Prezes na wycieczki jeździć nie musi, Prezes od jeżdżenia ma ludzi. Ale nawet Prezes musi czasem zrobić parę kilosów. Traf chciał, że moje rozpoczęcie sezonu przypadło właśnie na tą niedzielę, a w dodatku tego samego dnia rozdziewiczałem nowy rower, gdyż stary był odmówił posłuszeństwa. Dodatkowo przed Roztoczańską Eskapadą należało poddać próbie zastały organizm, żeby nie skończyć tradycyjnej rowerowej pięciodniówki pod sklepem w Pysznicy.

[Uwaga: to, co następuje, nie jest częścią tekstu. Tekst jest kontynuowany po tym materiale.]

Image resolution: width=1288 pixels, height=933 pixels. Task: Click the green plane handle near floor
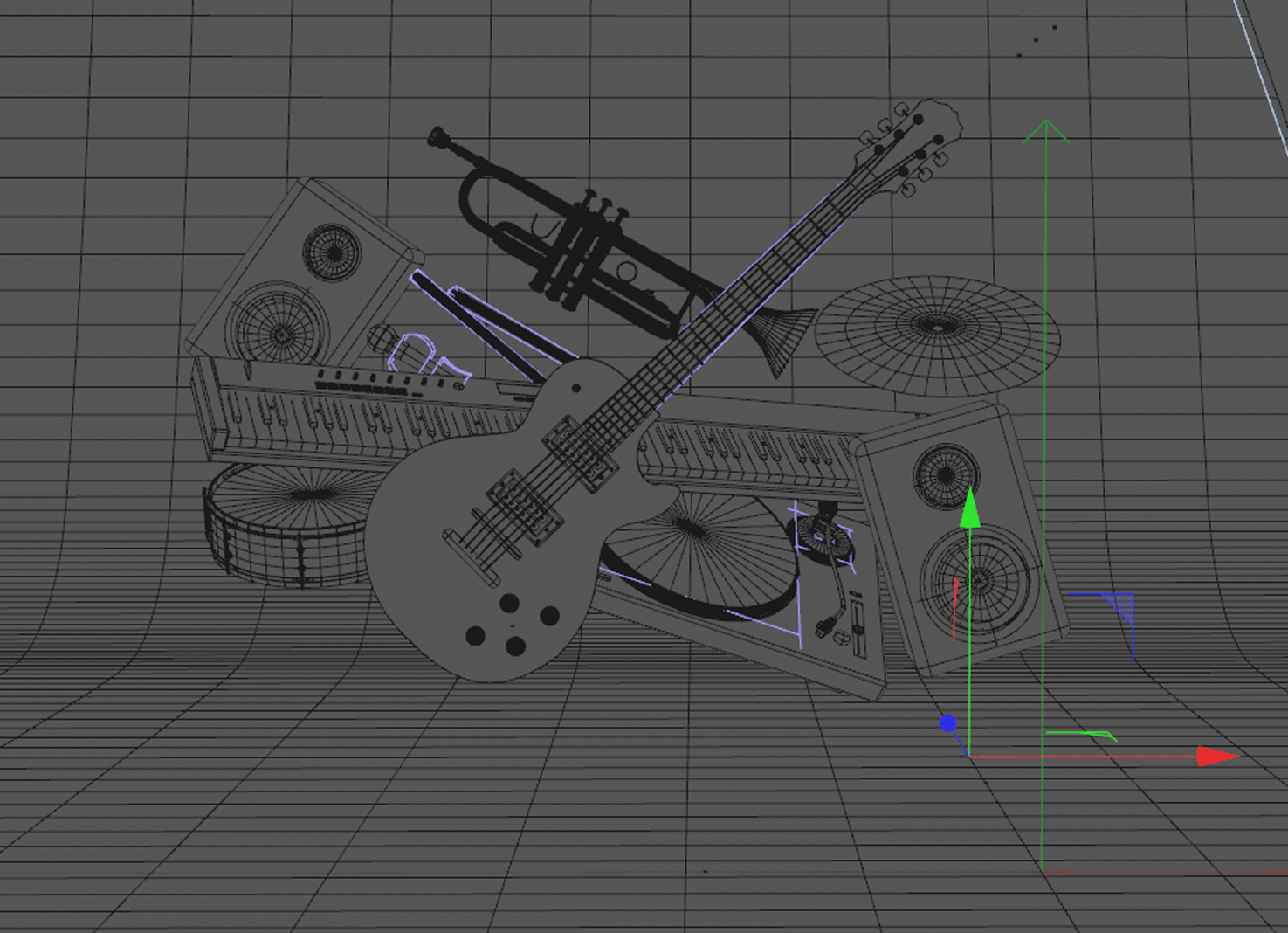click(x=1080, y=735)
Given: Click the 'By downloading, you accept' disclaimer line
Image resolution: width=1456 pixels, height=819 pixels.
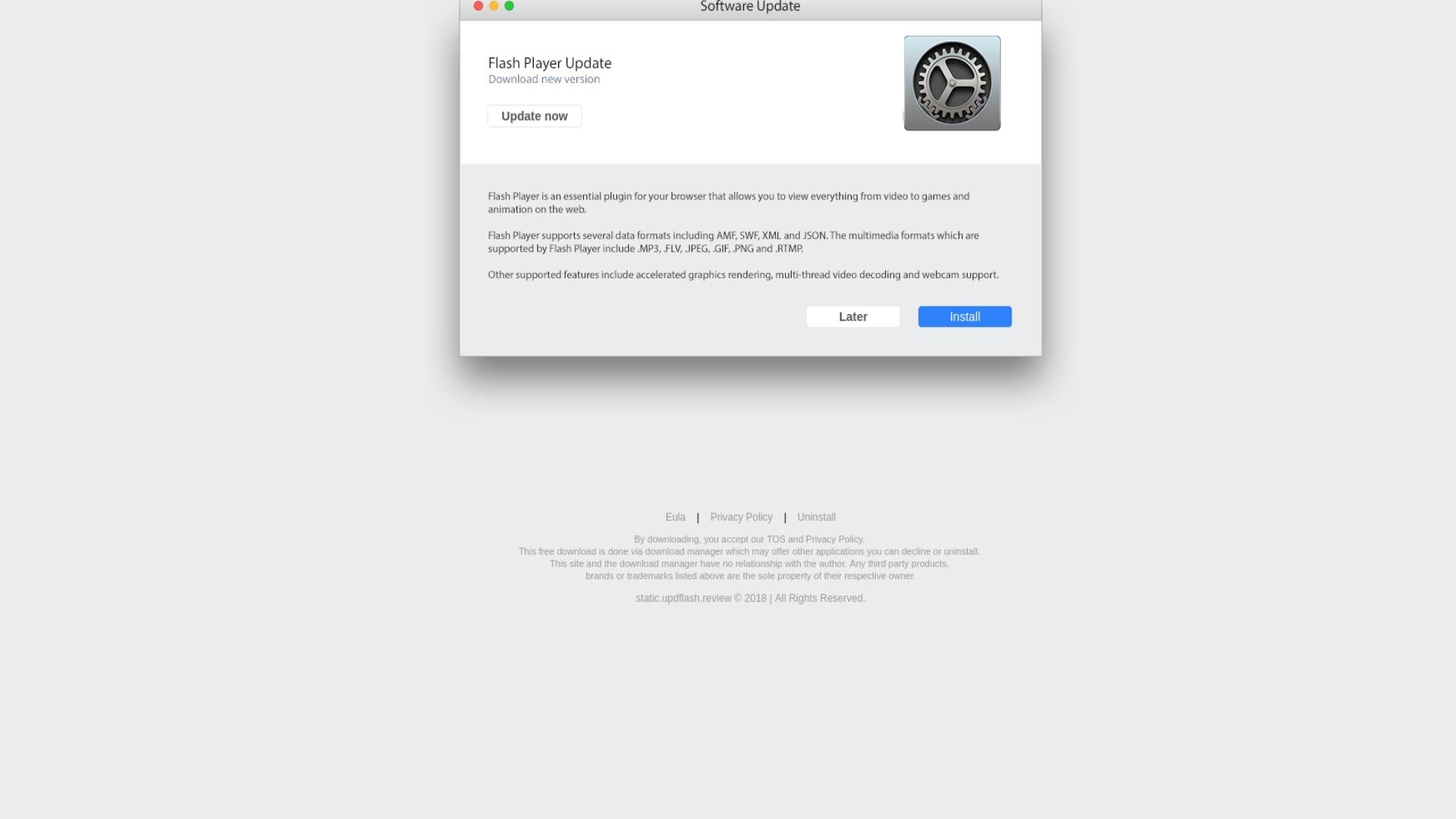Looking at the screenshot, I should coord(749,539).

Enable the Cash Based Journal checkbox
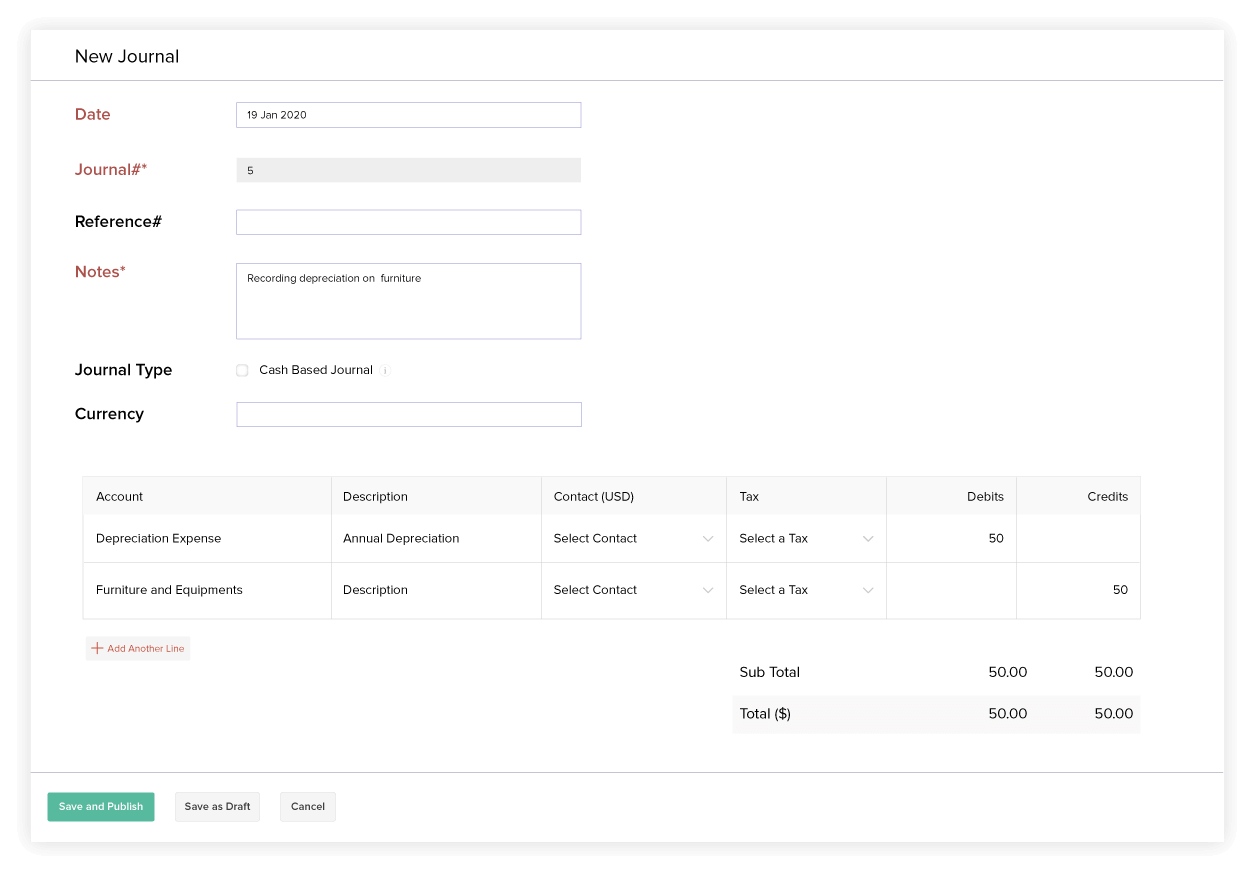[241, 370]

To pierwsza moja wyprawa do Rybnicy, na której byłem a zarazem pierwsza, na której nie byłem. Wyprawa do Rybnicy była tydzień wcześniej, ale jej nie było, dlatego też na niej nie byłem, teraz była to i ja byłem. Mniej więcej.

Pogoda o 7:30 nie nastrajała optymistycznie. Grzmiało. Pochmurno. Rekonesans przeprowadzony po drugiej stronie drzwi mego domostwa przyniósł jednak niespodziewanie dobre wiadomości: cieplutko. Nawet powoli pokazywało się słoneczko, co wróżyło dobrze, powiem więcej: tak sobie. Dzień, który zaczynał się tak, jak powinien zaczynać się każdy szanowany dzień w okresie wakacyjnym, nie zawiódł naszych oczekiwań. Przez całą wycieczkę było słonecznie i cieplutko. Jedyną łyżką dziegciu w tej olbrzymiej beczce miodu był "wiater", który to wiał nie tam, gdzie powinien.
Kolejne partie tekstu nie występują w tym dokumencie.